[caption caption="Daging sapi yang dijual di pasar Salatiga (foto: bamset)"][/caption]Ketika harga daging sapi sudah menembus angka di atas Rp 100 ribu/kg, maka untuk menjerat konsumen, ada beberapa oknum pedagang nakal yang nekad memperdagangkan daging gelonggongan. Lantas, seperti apa lika-liku perdagangan daging haram tersebut? Berikut penelusuran saya.
Daging sapi gelonggongan adalah daging yang kadar airnya sangat tinggi. Kandungan air tersebut disengaja oleh pihak-pihak tertentu (pedagang/pemasok) untuk mengeruk keuntungan yang tinggi. Biasanya, pedagang nakal menyembelih sendiri ternak yang akan dipasok ke berbagai pasar tradisional. Modus operandi (MO) menggelonggong selalu khas, yakni memberi minum sapi yang bakal disembelih secara berlebihan.
Tak semua pedagang di pasar tradisional selalu berbuat nakal, hanya satu dua pedagang yang berbuat culas. Meski begitu, pedagang yang lurus sering terkena getahnya. “Kalau yang berdagang di sini, sepertinya tak ada yang menjual daging sapi gelonggongan om. Kalau di tempat lain, mungkin saja bisa ditemukan,” kata Azizah (bukan nama sebenarnya) pedagang daging yang berjualan di Pasar Raya I Kota Salatiga, Kamis (28/1) siang.

TUGAS YANG DIMINTA A: Di pasar mana Azizah berjualan menurut kutipan tentang daging gelonggongan?
Kutipan di atas tidak ada hubungannya dengan daftar data.

DATA YANG DISEDIAKAN:

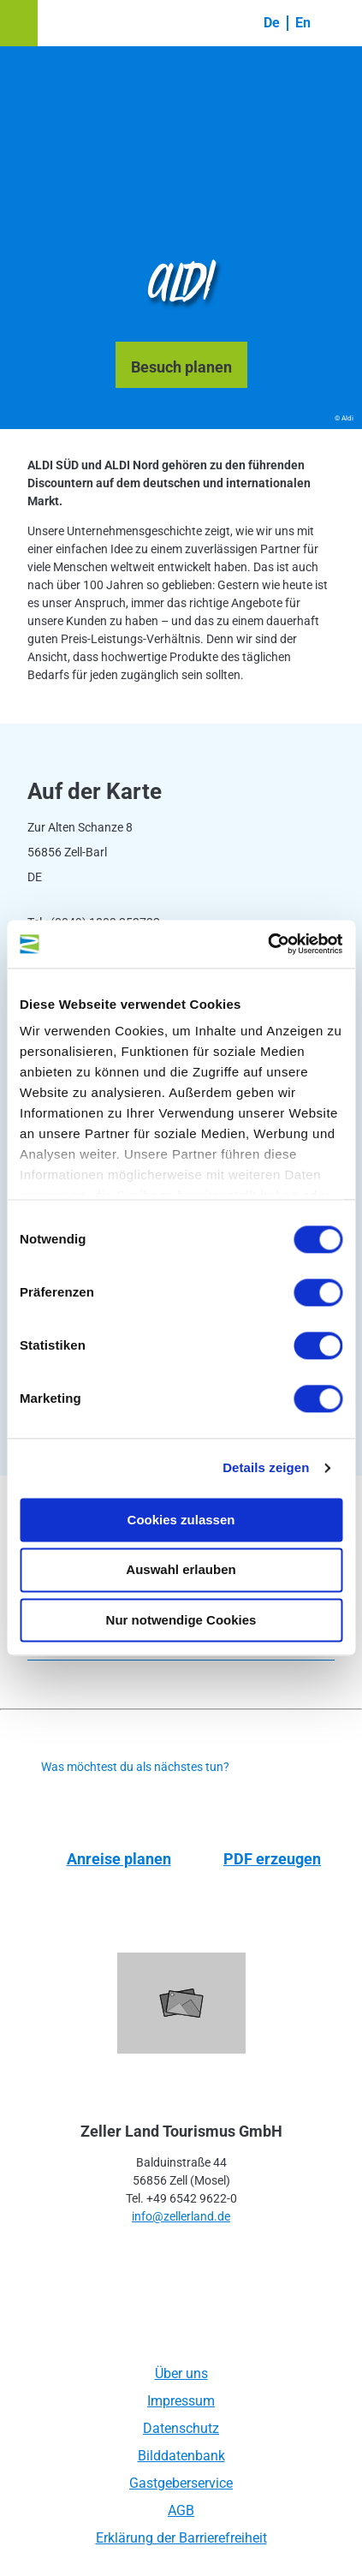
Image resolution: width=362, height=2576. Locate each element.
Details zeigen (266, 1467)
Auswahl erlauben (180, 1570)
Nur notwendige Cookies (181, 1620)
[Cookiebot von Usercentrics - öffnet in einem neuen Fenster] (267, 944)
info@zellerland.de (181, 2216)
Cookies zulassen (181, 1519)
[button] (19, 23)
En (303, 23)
==
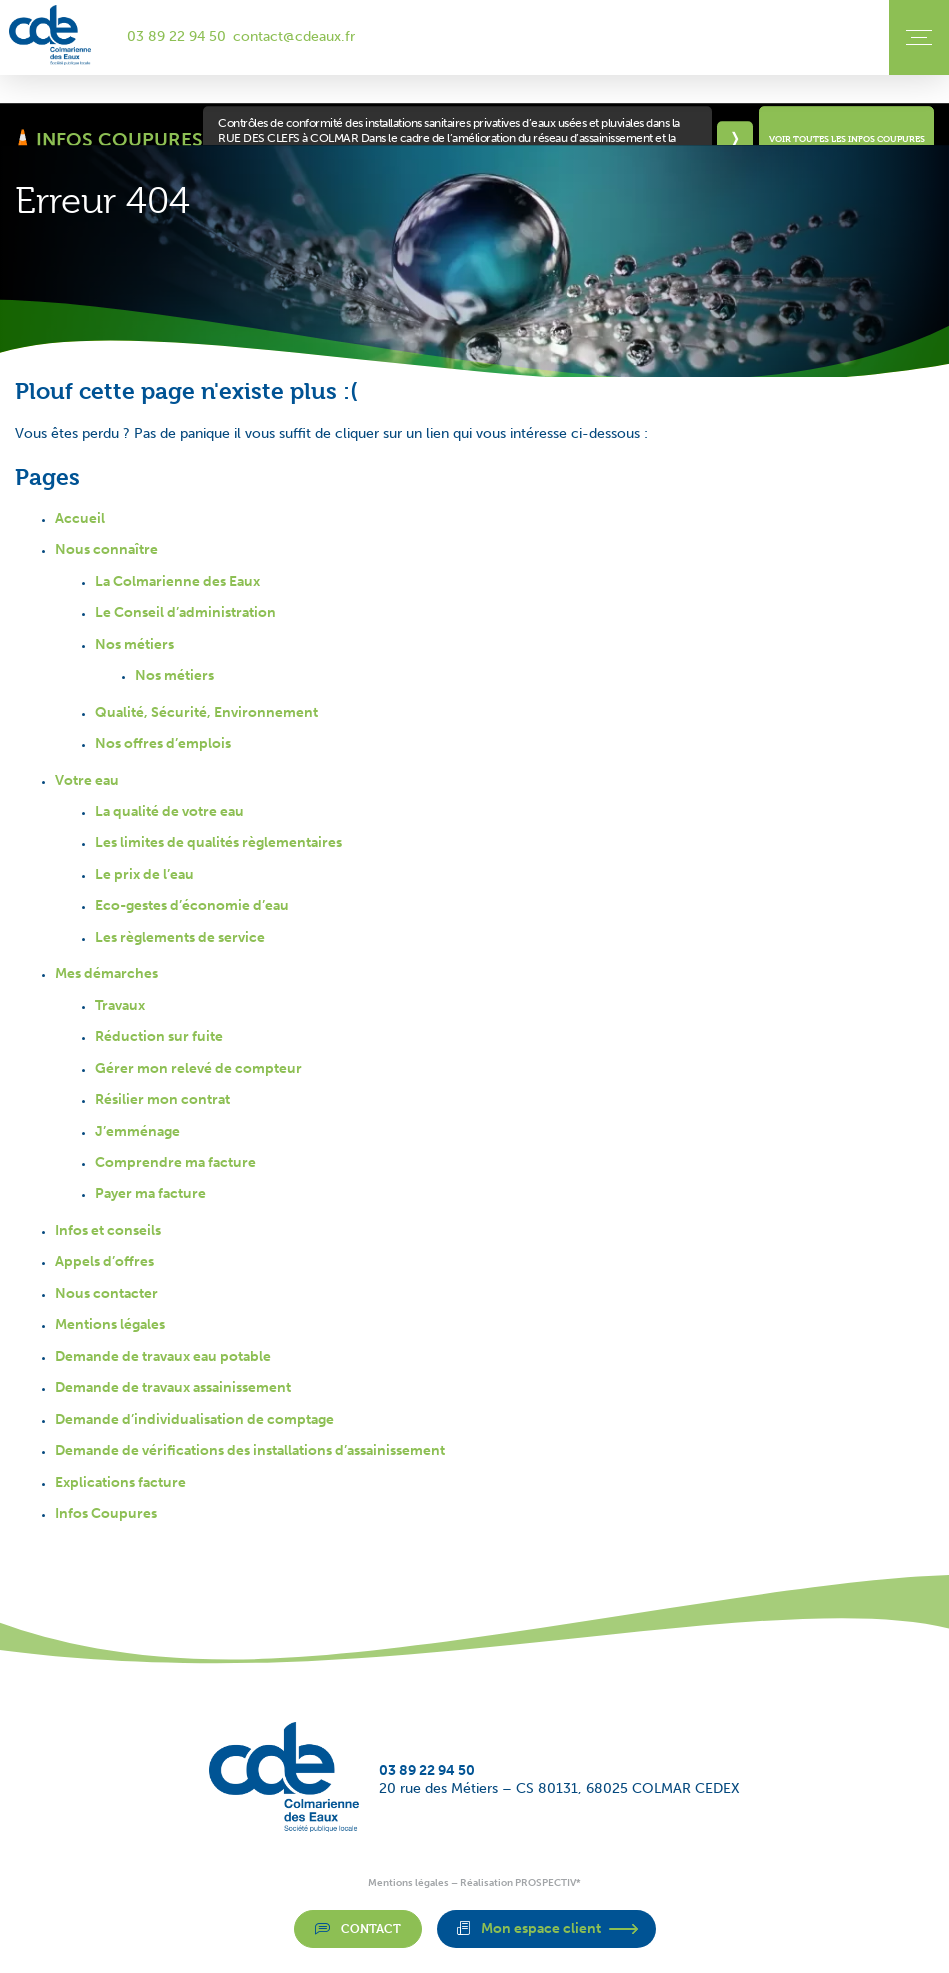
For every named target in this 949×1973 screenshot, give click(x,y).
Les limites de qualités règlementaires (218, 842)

TUGAS YANG DIMINTA B: Tulis ulang bagian daftar yang dimulai dari baris berisi "Auswahl erlauben (180, 1570)" sampai baris berisi "[button] (19, 23)", kedua baris itu ikut dihitung. Kurangi setiap angka koordinatnya dengan 130.

HASIL YANG BENAR A: Di Pasar Raya I Kota Salatiga.

HASIL YANG BENAR B:
Auswahl erlauben (50, 1440)
Nur notwendige Cookies (51, 1490)
[Cookiebot von Usercentrics - öffnet in einem neuen Fenster] (137, 814)
info@zellerland.de (51, 2086)
Cookies zulassen (51, 1389)
[button] (-111, -107)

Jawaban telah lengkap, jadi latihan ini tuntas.